How predictive analytics, telehealth helped one hospital make patients safer
SAN FRANCISCO – El Camino Hospital had a problem: Patient falls were increasing, according to Chief Nursing Officer Cheryl Reinking.
"We take pride in high quality,” Reinking said at the Big Data and Healthcare Analytics Forum on Tuesday. "That was very concerning to us."
So El Camino, which installed a CPOE system back in 1971 and whose pioneering first chief information officer is the namesake for the CHIME-HIMSS John E. Gall Jr. CIO of the Year Award, put advanced analytics to work tackling the serious patient safety issue.
Effective fall prevention comes down to keeping tabs on different variables, of course. A hospital needs to know its patients, and which ones are at higher risk. El Camino performs and documents a fall risk assessment in its Epic electronic health record.
Some strategies are lower-tech: yellow slippers, for instance, to identify the patients at highest risk.
But clearly there was more technology could do. So El Camino partnered with Qventus, based in next-door Los Altos, California, to put machine learning to work improving the problem.
"They came to our multidisciplinary group that was working on this and said, 'We think we might be able to help you,'" said Reinking.
The company is able to analyze data from the EHR to spot patients at highest risk, and can also combine that insight with data from nurse call lights bed alarms.
"Your call light system – who knew that it held all this fantastic data that we never used?" Reinking asked.
By processing all that data, the Qventus technology was "able to not only predict, but more importantly, prescribe what the caregiver should do in the moment when the patient is at highest risk for falling," she said.
"In that moment – when they've put the bed alarm on by moving around in bed, or the bathroom or chair alarm on quite a bit – this algorithm is working. Then the message goes to the nurse's Vocera," Reinking said. "The nurse then can react immediately and enact a protocol. Assess the patient in the moment and decide what the most appropriate means of intervention should be."
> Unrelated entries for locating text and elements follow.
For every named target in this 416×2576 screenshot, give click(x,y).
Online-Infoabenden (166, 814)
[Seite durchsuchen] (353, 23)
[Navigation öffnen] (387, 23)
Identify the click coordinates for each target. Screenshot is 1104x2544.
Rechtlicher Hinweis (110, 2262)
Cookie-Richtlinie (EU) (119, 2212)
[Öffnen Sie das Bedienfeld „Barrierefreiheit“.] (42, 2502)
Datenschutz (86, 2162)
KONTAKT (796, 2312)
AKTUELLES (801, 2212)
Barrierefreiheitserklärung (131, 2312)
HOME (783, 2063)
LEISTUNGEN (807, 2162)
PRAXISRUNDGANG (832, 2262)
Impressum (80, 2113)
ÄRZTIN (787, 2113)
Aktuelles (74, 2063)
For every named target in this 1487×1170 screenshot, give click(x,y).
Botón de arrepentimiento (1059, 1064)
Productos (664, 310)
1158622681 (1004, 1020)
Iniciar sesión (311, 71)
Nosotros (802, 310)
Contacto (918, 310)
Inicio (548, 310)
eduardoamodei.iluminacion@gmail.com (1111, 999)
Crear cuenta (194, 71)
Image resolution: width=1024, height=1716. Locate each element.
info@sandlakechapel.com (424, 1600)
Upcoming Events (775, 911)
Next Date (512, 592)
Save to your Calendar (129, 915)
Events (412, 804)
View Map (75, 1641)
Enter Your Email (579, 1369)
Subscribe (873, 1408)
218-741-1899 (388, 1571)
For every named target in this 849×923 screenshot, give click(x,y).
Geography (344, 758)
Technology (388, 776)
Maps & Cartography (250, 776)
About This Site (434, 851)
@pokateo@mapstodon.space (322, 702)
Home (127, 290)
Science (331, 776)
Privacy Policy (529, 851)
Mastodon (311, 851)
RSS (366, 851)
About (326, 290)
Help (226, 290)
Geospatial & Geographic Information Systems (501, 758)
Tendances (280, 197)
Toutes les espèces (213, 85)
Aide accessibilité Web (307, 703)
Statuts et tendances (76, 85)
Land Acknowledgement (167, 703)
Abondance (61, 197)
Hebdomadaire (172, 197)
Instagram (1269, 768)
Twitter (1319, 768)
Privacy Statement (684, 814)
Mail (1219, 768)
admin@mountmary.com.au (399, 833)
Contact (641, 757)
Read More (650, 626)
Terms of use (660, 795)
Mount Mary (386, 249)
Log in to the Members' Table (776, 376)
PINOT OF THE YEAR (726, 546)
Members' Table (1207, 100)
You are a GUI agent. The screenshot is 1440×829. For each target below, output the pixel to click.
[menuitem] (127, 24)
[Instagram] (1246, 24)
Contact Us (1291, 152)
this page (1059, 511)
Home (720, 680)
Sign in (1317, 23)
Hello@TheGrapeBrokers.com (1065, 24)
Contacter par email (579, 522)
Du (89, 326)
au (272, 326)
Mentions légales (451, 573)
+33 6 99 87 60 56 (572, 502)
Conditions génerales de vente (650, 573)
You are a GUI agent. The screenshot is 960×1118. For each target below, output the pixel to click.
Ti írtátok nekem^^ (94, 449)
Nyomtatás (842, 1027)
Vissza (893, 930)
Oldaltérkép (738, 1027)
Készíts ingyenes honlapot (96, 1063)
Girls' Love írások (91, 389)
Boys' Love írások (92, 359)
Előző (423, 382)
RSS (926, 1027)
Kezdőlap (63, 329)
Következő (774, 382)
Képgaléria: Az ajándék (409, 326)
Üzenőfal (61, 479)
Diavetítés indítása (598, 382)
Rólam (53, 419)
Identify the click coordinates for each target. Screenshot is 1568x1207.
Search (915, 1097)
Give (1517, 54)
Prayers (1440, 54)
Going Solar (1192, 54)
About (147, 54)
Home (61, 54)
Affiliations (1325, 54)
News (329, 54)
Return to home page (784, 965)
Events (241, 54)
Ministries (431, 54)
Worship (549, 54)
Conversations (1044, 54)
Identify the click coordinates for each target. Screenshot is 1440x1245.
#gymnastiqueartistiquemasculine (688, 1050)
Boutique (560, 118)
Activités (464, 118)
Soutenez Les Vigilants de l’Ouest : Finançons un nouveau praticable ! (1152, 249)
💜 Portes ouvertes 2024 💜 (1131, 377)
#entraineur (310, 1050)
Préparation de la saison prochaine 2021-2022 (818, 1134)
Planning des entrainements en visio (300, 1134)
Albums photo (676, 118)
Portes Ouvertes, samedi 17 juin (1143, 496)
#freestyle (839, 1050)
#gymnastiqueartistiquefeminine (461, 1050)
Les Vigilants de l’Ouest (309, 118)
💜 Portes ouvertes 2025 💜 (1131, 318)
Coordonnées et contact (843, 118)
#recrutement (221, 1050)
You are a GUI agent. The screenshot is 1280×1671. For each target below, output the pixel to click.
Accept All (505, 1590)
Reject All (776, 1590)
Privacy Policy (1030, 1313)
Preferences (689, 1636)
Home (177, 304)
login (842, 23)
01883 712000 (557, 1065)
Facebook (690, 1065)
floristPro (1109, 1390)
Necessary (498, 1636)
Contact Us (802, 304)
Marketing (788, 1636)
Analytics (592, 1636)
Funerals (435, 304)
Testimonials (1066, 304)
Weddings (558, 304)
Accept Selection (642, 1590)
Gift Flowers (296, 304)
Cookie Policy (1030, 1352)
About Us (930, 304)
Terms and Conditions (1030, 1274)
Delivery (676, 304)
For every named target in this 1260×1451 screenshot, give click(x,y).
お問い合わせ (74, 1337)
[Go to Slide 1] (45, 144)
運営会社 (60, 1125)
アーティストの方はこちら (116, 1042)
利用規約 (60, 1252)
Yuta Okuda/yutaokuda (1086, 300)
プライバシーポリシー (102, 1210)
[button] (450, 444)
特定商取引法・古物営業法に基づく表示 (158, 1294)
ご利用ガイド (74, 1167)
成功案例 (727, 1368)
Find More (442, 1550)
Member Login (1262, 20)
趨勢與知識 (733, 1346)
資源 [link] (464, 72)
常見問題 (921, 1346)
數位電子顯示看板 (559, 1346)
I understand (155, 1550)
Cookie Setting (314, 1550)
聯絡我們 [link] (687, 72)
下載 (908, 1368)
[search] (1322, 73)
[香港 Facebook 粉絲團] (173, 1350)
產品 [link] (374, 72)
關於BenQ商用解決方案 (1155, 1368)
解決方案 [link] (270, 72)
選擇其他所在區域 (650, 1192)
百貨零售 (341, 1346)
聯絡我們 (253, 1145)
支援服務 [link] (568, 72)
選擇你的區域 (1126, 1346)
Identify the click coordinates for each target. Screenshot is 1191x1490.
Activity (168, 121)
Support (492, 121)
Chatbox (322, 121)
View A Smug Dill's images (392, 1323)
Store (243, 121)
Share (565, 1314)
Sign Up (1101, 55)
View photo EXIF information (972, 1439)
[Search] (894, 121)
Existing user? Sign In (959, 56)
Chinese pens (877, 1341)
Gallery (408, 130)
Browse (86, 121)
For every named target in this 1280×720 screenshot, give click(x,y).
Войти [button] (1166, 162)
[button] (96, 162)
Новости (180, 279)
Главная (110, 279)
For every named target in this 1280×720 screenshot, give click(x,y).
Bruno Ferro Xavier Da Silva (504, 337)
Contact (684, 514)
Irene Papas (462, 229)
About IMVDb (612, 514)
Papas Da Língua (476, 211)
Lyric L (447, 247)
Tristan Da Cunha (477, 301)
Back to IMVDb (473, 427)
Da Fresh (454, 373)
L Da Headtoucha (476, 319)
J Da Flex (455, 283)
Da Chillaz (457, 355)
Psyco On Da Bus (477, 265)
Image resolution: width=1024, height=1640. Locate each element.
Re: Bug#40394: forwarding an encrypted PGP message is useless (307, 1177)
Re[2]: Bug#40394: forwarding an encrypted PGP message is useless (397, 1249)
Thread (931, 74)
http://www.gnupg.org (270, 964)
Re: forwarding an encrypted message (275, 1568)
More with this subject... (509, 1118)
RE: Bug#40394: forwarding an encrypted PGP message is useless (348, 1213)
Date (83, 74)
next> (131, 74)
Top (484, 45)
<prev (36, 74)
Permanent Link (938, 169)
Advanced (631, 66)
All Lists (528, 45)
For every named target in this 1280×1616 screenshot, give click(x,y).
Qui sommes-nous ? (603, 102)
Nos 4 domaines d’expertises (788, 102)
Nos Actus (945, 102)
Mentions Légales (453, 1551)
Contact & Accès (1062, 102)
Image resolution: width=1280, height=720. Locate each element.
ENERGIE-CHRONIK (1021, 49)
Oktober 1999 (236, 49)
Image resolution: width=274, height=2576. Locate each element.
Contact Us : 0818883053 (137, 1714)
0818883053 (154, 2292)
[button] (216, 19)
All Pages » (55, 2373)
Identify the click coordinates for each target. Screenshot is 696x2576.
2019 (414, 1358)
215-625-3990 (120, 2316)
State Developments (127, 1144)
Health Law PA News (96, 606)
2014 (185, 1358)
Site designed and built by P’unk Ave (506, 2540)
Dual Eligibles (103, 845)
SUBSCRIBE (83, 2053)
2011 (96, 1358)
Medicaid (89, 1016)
That might include moving a patient closer to nurse's station, monitoring them by camera, or putting them under more constant nurse observation.
The result: El Camino realized a 39 percent reduction in falls in just six months.
Reinking conceded that the efforts won't do anything to fix alert fatigue: "It is another beep," she said. "But what the nurses like about this is it's really using intelligence behind the scenes and telling them which patient is most at risk right now. The nurses like that this beep means something, and they need to act on it now."
The hospital has been finding many other different kinds of applications for this machine learning technology, said Reinking. "We've used it in our nursing department for throughput, as well as in our operating room, for throughput and utilization."
She said she's excited about the ways advanced artificial intelligence can continue to improve quality of care and patient safety at hospitals like El Camino: "AI is something we should understand more in healthcare, in how it can help our patients with higher quality outcomes."
In the meantime, the hospital continues to innovate on other fronts. "We're using some really interesting tools – like telemonitoring for patients at home, where we can track a patient's condition and then intervene in a very proactive way. We've had a lot of success with our initial pilot."
From improving transitions of care and case management to reducing readmissions, "analytics will continue to be essential," she added. "Using data to make decisions will be paramount."